Too much clicking for my taste.

Could someone try to distill out some sort of concrete proposal from this? I had trouble understanding what he was implying.

Kind of off topic, but this article just reminded me, I was thinking how nice it would be for a linux distro to be made for programmers. Bundled with every bit of programming language (from c to hakell and back), the standard editors with their syntax highlighting (the .vimrc already set up a little), cool special tools that maybe only serve a special purpose (stuff like gnu radio..) I was just thinking it'd be nice to have one big package, a here ya go, have at it, kinda linux. Maybe even with some alternative (but vetted) how-to documentation. For some reason I just can't get used to the flow and syntax of Man pages... And it can leave out lots of the fancy gui sidebars and stuff (not sayin get rid of the gui, just dumb it down, I'm here for the terminal, and maybe some IDEs.. maybe).

Read the koan in the above comment again. Your vision of a Linux distribution "for programmers" is very likely different from my vision, let alone that of Dennis Ritchie or Linus Torvalds. This approach is the fundamental mistake made by other operating systems: to assume you know what the user wants/needs, and give it to them in one nice shiny box with a bow on it. It would be so convenient... right?

The core philosophy of Unix is to build tools that do one job well. By combining those tools, it is then possible to build great things. Do not assume that means you can hide the tools away and just give people the great thing, and realize it is naive to believe that you can solve everyone's problem by creating the one true master editor/program/os that combines all the great things from previous attempts, but this time "gets it right".

AVAILABLE DATA:
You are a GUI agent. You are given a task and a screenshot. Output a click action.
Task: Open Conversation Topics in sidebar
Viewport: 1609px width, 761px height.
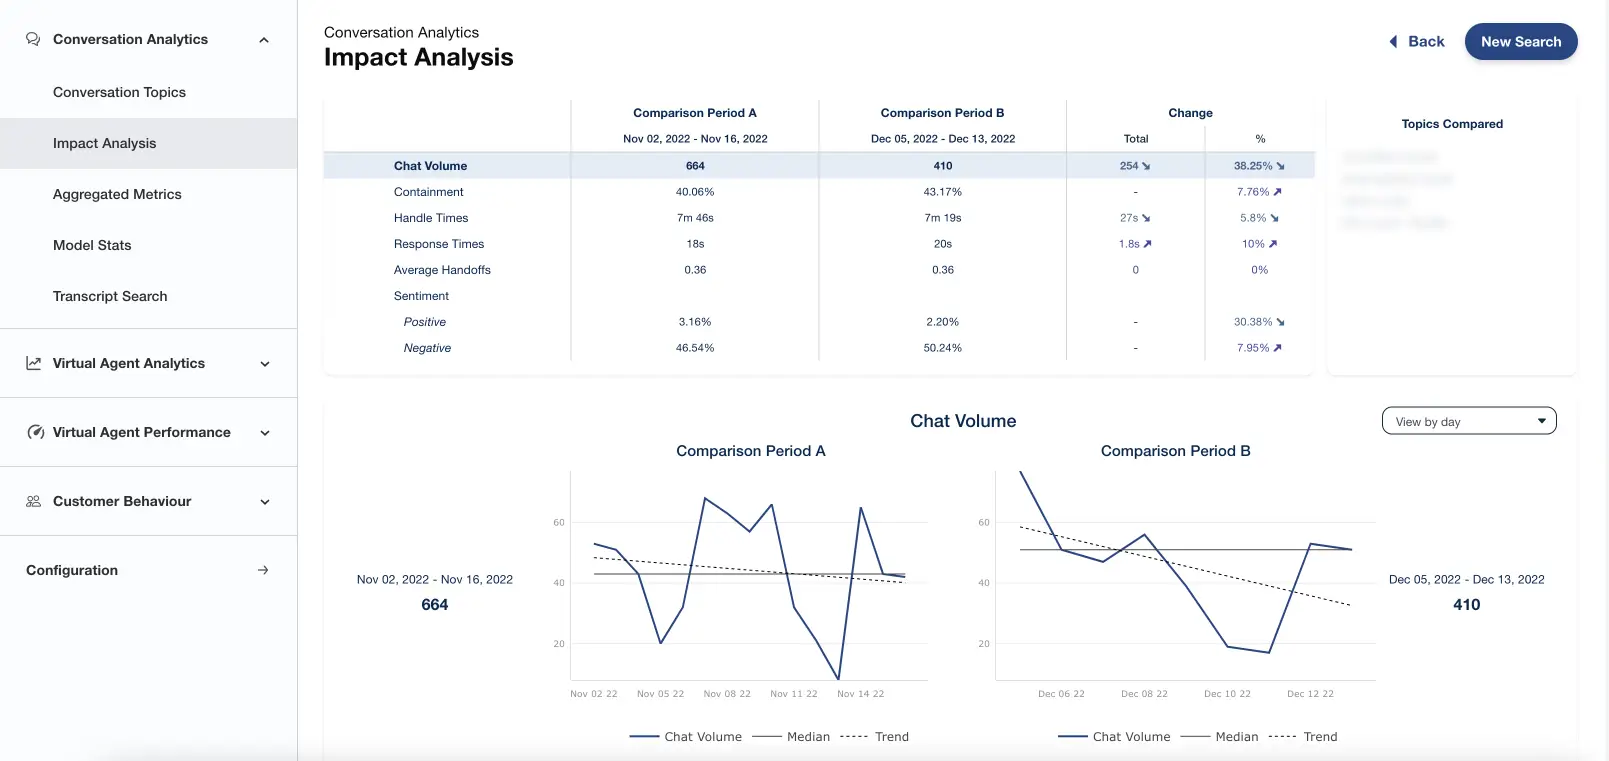[119, 92]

WORK INSTRUCTIONS:
#1 Quote the forum thread, beginning at the words "Kind of off" and stopping after "some IDEs.. maybe).".
#2 The forum thread mentions "the one true master editor/program/os". List every kind of thing that phrase names.
The listing is separate material and has no connection to the forum thread.

RESPONSES:
#1
Kind of off topic, but this article just reminded me, I was thinking how nice it would be for a linux distro to be made for programmers. Bundled with every bit of programming language (from c to hakell and back), the standard editors with their syntax highlighting (the .vimrc already set up a little), cool special tools that maybe only serve a special purpose (stuff like gnu radio..) I was just thinking it'd be nice to have one big package, a here ya go, have at it, kinda linux. Maybe even with some alternative (but vetted) how-to documentation. For some reason I just can't get used to the flow and syntax of Man pages... And it can leave out lots of the fancy gui sidebars and stuff (not sayin get rid of the gui, just dumb it down, I'm here for the terminal, and maybe some IDEs.. maybe).

#2 editor, program, os